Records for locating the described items
— Begin —

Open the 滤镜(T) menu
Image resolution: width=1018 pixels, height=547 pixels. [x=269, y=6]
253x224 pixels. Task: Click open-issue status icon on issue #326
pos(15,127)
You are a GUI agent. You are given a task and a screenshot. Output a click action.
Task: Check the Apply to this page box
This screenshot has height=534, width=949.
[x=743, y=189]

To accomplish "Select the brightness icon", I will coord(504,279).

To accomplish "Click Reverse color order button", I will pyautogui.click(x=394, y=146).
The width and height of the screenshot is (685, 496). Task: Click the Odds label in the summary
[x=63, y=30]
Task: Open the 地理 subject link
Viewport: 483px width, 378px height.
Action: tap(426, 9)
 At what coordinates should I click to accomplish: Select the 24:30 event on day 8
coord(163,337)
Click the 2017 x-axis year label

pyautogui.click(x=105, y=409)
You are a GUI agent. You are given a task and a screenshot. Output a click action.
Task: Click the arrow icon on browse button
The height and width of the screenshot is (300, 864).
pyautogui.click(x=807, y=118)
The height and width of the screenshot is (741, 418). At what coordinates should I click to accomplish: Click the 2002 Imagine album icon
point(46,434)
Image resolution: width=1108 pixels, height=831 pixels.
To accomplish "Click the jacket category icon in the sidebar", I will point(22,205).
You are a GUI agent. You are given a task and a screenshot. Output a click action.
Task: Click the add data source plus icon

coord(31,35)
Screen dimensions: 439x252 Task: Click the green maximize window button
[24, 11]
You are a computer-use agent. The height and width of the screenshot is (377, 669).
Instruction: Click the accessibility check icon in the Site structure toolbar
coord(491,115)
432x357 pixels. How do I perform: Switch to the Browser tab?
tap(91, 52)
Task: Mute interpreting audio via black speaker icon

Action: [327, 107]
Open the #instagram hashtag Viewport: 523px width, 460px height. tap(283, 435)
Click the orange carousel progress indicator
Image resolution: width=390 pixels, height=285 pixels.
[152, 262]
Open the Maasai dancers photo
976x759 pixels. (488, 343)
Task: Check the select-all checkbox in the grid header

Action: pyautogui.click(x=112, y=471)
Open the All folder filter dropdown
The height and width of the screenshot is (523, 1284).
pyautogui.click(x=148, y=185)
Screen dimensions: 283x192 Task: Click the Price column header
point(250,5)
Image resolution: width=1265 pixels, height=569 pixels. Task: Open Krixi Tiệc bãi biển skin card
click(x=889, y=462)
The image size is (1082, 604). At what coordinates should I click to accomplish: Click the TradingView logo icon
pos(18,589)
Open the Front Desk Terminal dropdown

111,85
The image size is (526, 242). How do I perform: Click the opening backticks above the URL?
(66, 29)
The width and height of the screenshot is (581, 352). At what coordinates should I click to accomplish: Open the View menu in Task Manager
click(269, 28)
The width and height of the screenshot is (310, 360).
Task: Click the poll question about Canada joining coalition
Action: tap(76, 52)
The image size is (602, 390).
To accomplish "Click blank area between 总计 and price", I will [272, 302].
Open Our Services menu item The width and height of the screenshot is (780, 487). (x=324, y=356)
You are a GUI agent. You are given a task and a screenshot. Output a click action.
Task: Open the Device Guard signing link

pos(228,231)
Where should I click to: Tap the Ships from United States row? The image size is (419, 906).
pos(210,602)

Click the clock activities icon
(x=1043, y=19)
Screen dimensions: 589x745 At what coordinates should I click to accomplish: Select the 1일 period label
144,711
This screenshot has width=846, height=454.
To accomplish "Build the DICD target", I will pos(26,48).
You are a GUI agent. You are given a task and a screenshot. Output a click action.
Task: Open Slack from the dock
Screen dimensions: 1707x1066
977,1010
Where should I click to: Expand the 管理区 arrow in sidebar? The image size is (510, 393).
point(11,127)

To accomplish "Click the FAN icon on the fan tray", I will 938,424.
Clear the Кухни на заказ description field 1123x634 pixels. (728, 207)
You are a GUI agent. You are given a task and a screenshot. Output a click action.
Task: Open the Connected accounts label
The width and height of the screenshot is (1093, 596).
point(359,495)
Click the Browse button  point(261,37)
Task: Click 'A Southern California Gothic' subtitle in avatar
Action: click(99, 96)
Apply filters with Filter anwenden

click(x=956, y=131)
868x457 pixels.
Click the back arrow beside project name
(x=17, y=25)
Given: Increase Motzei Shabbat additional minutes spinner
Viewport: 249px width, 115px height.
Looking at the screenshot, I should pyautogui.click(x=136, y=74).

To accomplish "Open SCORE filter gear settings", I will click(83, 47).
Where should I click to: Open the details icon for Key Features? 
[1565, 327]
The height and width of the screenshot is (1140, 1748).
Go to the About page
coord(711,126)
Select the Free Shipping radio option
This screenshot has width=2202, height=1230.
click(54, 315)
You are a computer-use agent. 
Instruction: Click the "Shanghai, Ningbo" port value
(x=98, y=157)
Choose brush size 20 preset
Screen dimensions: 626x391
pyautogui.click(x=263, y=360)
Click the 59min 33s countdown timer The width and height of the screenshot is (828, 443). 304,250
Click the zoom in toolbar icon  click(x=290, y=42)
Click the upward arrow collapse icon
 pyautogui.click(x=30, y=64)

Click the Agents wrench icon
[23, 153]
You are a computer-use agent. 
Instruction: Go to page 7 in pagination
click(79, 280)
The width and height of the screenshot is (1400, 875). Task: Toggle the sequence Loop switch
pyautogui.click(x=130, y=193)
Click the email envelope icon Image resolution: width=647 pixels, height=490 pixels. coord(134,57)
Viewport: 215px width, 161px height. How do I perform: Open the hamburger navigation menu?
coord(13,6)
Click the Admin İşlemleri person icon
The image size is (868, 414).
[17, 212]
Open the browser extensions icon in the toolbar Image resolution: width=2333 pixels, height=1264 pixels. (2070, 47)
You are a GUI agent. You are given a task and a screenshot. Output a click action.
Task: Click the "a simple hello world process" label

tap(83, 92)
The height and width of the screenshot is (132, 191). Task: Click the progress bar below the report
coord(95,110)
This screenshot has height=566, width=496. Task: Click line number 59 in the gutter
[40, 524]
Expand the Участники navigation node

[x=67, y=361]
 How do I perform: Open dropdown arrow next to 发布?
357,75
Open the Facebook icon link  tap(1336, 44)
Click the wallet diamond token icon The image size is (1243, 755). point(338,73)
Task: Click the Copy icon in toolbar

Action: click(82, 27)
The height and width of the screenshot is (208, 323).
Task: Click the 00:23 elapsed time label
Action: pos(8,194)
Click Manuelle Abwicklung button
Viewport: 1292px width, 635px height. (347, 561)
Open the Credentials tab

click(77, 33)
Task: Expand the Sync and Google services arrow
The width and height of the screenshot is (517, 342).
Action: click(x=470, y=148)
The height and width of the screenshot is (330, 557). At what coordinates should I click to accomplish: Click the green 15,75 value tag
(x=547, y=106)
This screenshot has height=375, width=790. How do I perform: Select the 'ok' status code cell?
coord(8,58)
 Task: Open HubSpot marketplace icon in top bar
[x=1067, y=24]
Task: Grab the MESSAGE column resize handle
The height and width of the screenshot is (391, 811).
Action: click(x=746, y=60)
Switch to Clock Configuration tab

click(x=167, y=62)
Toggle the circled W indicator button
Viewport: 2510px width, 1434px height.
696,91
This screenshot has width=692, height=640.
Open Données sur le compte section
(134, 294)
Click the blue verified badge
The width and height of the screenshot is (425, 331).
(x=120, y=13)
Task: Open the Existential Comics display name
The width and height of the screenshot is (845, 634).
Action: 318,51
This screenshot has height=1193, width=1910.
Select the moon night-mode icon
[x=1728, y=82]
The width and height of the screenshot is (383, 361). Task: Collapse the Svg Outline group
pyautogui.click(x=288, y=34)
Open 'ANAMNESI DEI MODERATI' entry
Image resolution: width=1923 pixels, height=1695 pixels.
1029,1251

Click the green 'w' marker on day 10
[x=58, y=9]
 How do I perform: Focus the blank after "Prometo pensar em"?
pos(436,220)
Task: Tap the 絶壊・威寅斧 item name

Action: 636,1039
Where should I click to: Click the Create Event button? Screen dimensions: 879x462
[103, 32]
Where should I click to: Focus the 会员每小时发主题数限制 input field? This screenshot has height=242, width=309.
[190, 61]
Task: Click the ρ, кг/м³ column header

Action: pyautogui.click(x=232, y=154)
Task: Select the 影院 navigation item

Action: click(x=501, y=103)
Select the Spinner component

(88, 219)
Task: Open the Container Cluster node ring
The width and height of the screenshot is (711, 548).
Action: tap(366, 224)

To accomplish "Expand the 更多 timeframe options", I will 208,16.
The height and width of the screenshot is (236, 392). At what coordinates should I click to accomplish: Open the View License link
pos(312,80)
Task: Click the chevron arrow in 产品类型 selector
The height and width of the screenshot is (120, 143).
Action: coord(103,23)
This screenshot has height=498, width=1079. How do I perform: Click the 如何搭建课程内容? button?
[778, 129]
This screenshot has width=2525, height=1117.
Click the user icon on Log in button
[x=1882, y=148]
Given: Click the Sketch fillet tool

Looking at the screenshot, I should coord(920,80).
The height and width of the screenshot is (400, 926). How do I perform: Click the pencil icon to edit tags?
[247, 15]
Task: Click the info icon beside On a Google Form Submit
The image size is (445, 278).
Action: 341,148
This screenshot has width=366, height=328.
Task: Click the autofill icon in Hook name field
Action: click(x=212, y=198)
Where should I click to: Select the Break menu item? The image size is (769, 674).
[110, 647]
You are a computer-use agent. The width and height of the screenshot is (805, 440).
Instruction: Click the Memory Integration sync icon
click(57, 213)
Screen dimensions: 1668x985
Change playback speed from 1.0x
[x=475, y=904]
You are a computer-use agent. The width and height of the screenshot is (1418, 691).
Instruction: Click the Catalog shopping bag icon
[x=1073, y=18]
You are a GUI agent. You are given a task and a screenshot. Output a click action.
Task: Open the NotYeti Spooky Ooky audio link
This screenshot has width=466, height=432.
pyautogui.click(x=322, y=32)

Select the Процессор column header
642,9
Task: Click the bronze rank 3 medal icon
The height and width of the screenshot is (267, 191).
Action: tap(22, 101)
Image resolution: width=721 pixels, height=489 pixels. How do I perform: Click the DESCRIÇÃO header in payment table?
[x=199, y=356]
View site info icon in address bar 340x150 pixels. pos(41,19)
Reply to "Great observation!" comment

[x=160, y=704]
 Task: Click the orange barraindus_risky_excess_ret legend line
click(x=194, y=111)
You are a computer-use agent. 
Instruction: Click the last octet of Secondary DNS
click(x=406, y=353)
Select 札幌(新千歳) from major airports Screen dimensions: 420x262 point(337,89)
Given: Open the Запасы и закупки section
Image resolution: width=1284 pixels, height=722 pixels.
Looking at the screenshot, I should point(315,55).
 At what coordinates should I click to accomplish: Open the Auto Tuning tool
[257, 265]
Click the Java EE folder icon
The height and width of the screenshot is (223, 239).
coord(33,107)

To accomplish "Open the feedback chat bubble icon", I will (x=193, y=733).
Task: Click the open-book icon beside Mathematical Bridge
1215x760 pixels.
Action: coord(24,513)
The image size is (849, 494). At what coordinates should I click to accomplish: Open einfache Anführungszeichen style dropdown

— End —

Recast the part of the listing that opens with the line containing "Task: Click the chevron" and closes with the line containing "Looking at the screenshot, I should coord(920,80)." as a JSON list of strings, one per line, with blank lines omitted.

## Task solution
[
  "Task: Click the chevron arrow in 产品类型 selector",
  "The height and width of the screenshot is (120, 143).",
  "Action: coord(103,23)",
  "This screenshot has height=498, width=1079. How do I perform: Click the 如何搭建课程内容? button?",
  "[778, 129]",
  "This screenshot has width=2525, height=1117.",
  "Click the user icon on Log in button",
  "[x=1882, y=148]",
  "Given: Click the Sketch fillet tool",
  "Looking at the screenshot, I should coord(920,80)."
]